Co-immunoprecipitation assay

The cells were lysed by IP lysis buffer (P0013, Beyotime), and the specific primary antibodies were added into the lysates for incubation at 4 ℃ overnight. After that, the proteins were precipitated by Protein A/G magnetic beads (MCE: HY-K0202; NJ, USA) via a hopper magnet. Then the proteins were separated with heating, and then the samples were subjected to immunoblotting analysis.

GST pull-down assay

The purified proteins of His-SULT2B1 (HY-P74420) as well as His-AKT-GST (HY-P76666) were purchased from MCE (NJ, USA), and they were dissolved by water. Whereafter, 10 ug of the purified proteins were incubated at 4 ℃ for 4–6 h, and the GST magnetic agarose beads (P2258, Beyotime), with a magnetic stand, were added to precipitate the proteins. With a heat at 100 ℃ for 10 min, the proteins were separated from the beads, and then the samples were electrophoresed in SDS-PAGE, and subjected to immunoblotting analysis.

Immunofluorescence and fluorescence microscopy

Cells were plated on cover slips, and the indicated treatments were then conducted. Cells were fixed with freshly prepared 4% paraformaldehyde at room temperature for 15 min following washed with phosphate-buffered saline (PBS). Then cells were permeabilized with PBS containing 0.1% Triton X-100 and 0.5% BSA at room temperature for 10 min. Subsequently, cells were incubated with the indicated primary antibodies at 4 °C overnight. After washing three times, cells were incubated with the secondary antibodies for 1 h at room temperature. The nuclei were stained by VECTASHIELD with DAPI (H1200) after washing three times. Images were acquired by fluorescence microscopy (Nikon).

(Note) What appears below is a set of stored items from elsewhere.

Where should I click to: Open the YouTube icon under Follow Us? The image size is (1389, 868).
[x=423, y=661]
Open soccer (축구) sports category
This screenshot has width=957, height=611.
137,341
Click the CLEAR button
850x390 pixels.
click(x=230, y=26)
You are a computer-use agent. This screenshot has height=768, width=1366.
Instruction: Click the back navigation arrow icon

For mCherry-GFP-LC3B adenovirus (AD202001, Vigene Biosciences, Shandong, China) transfection cells, cells were fixed with freshly prepared 4% paraformaldehyde, and then washed three times with PBS. VECTASHIELD with DAPI (H1200) was added to the cells to visualize nuclei, and images were acquired by fluorescence microscopy (Nikon).

Chromatin immunoprecipitation (ChIP) assays

BeyoChIP™ ChIP Assay Kit (Protein A/G Magnetic Bead) (P2080S, Beyotime) was employed to conduct the ChIP assay, and the experiment followed the manufacturer's instructions. In brief, 4 × 106 cells were crosslinked with 1% formaldehyde for 10 min at 37 ℃, and then the reaction was stopped by glycine. Cells were collected, and cell nucleuses were prepared and treated with Micrococcal Nuclease (D7201S, Beyotime) to obtain 400–800 bp DNA fragments. Whereafter, chromatin immunoprecipitation was performed with the indicated primary antibody as well as Protein A/G Magnetic Beads, and then the crosslinked DNA was separated at 65℃ for 2 h and purified with DNA Clean-up Kit (CW2301S, CWBIO, China). ChIP samples were subjected to PCR and agarose gel electrophoresis to perform quantitative analysis. The sequences of primers for amplification were as follows:

Gene

Primer

Nucleotides

PKM2

Forward (5′ → 3′) Reverse (5′ → 3′)

TGCAGGATTCCAGACCCTACT

GGCCGTTTTCCTCTTAGGACC

Xenograft of CRC cells in nude mice models

The Ethics Committee of Lanzhou University has approved the experiment. All the mice were purchased from Beijing HFK Bioscience Co., LTD. (Beijing, China) and maintained in the Jining Medicine University facility under specific-pathogen-free (SPF) conditions. The mice were divided into groups randomly. The indicated cells with or without the specific agents were injected into the abdominal subcutaneous tissues of mice with 0.1 mL (1 × 107 cells/mL) to construct xenografts of CRC cells in nude mice.

Xenografts of CRC cells in nude mice were constructed firstly, and then the API-2 (1 mg/kg) as well as Shikonin (1 mg/kg) was intraperitoneally injected three times per 3 days, respectively. The tumors were gained after 20 days of inoculation. Simultaneously, the tumor volumes as well as weights were measured and recorded. Subsequently, the indicated molecules were examined by HE and IHC staining.

Statistical analysis

The data was shown as mean ± S.D. The two-sided Student’ s t test was utilized to analyze the statistical significance between two groups’ comparison, and the one-way ANOVA was used among multiple groups’ comparisons. P < 0.05 was regarded as statistical significance. Most of the data was gained from three independent experiments.